# Texto de leitura
· · · · ·

E aqui a segunda pausa para uma observação: é muito importante trabalhar em equipe, dialogar, não ter medo de pedir ajuda e deixar sempre atualizado o restante do grupo sobre as tarefas realizadas. Foi uma lição que demoramos para aprender, mas que ao conseguirmos vencer essa barreira, o trabalho passou a andar em passos largos.
Esse mesmo mês também reservou mais um desafiador pitch. No entanto, depois de uma mentoria específica de apresentação pelo Sebrae, eu estava bem mais seguro. Fui somente nove vezes fazer xixi antes da apresentação. Na banca avaliadora estava novamente o jurado que mais criticou nosso projeto na Demo. Era hora de colocar a cara à tapa de novo se fosse preciso, mas queria me superar. Treinei muito para a apresentação e coloquei uma storytelling. Após os cinco minutos, era a vez dos jurados com suas perguntas e colocações. O primeiro a falar foi justamente o mesmo da Demo. Dessa vez, somente elogios. O salto que demos, em um mês, sobre a visão de negócios, foi impressionante. Os outros jurados também mantiveram os elogios e, no final do dia, ficamos em terceiro lugar entre mais de 25 startups que se apresentaram. Foi um misto de muita emoção de toda a equipe. Isso ajudou a nos unir e mostrar o que desejávamos e onde queríamos chegar.

· · · · ·

# Dados apresentados

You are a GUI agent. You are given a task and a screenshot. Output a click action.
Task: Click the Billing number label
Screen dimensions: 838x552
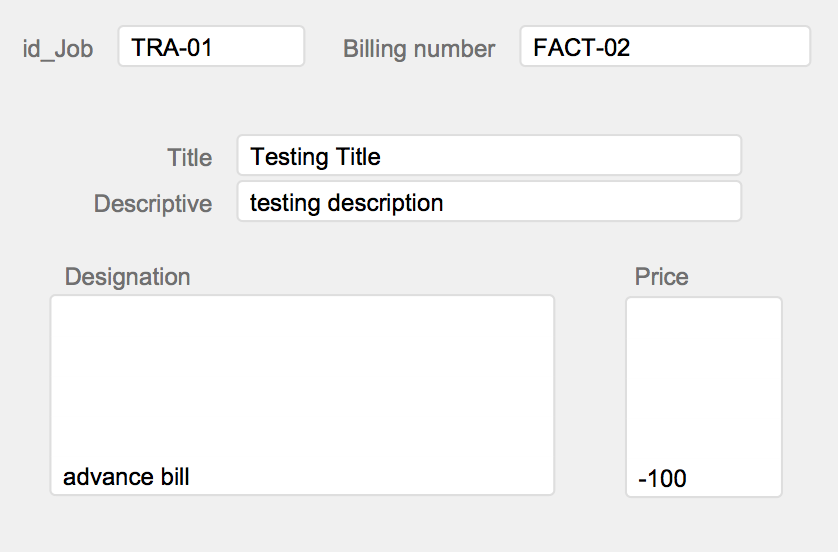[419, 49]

· · · · ·

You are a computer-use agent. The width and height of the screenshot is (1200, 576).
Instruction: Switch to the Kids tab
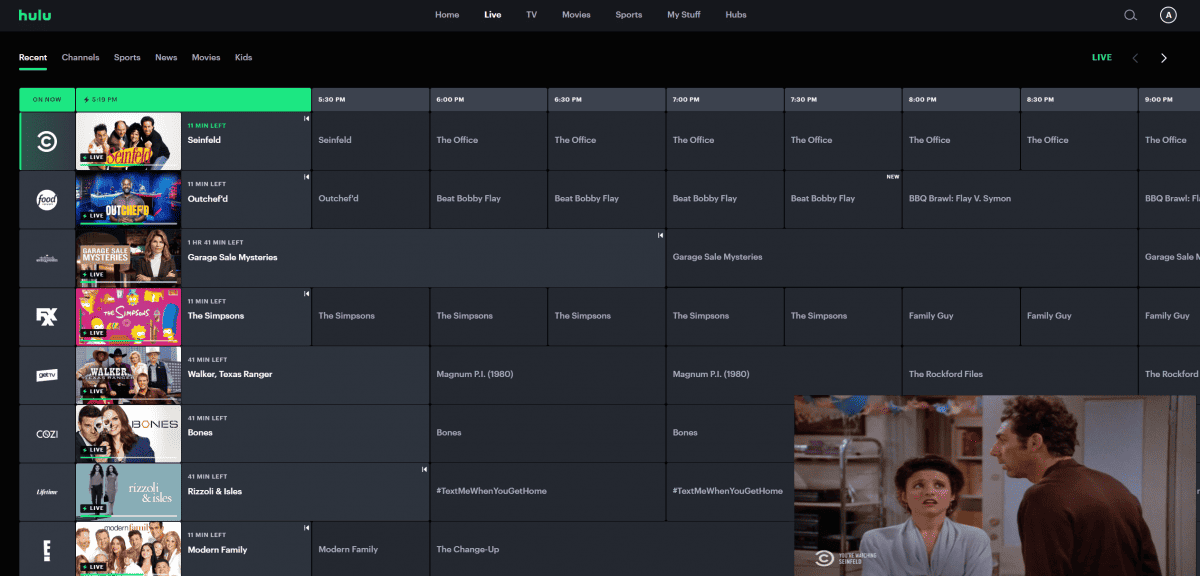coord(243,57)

· · · · ·

# Tarefas a realizar
**1.** Substitua "barreira" por "dificuldade" no trecho do texto de leitura que vai de "E aqui a segunda" até "em passos largos.", inclusive, e apresente o trecho resultante.
**2.** Dê continuidade ao texto de leitura, sobre a trajetória da equipe da startup, a partir da última frase apresentada.

# Respostas por tarefa
**1.**
E aqui a segunda pausa para uma observação: é muito importante trabalhar em equipe, dialogar, não ter medo de pedir ajuda e deixar sempre atualizado o restante do grupo sobre as tarefas realizadas. Foi uma lição que demoramos para aprender, mas que ao conseguirmos vencer essa dificuldade, o trabalho passou a andar em passos largos.

**2.**
A primeira venda e o lançamento
Chegou o mês seguinte – 70 dias e não foi nesse mês, ainda, que a plataforma estreou. Mas quem disse que você precisa de uma ferramenta para vender? Quem vende, na verdade, são pessoas. E essa foi uma lição que aprendemos. Testamos um dos nossos modelos de negócios que compõem a venda de produtos. Aproveitando a realização de um grande evento no meio esportivo, superamos nossa expectativa de vender 20 camisas para comercializar mais de 200. Era muito legal ver todos usando e curtindo o produto. A sensação era de missão cumprida.
O outro mês chegou, completamos os 100 primeiros dias da startup e a felicidade era intensa. Foi nesse mês que a nossa versão beta finalmente saiu. Com os ajustes feitos, com a certeza de que estávamos prontos para esse momento, fizemos o lançamento no RoboCup – o campeonato mundial de robôs. Depois de dias de muito trabalho e esforço, foi feita a nossa sonhada estreia. Era o primeiro dia que estávamos no ar... primeiro dia... primeiro... Aí, foi com as palavras de um empreendedor mais experiente, que a ficha caiu de vez: “essa foi a parte fácil. É agora que começa verdadeiramente a sua startup”. E, de fato, é isso mesmo. Esqueça o resto, o primeiro dia vem agora.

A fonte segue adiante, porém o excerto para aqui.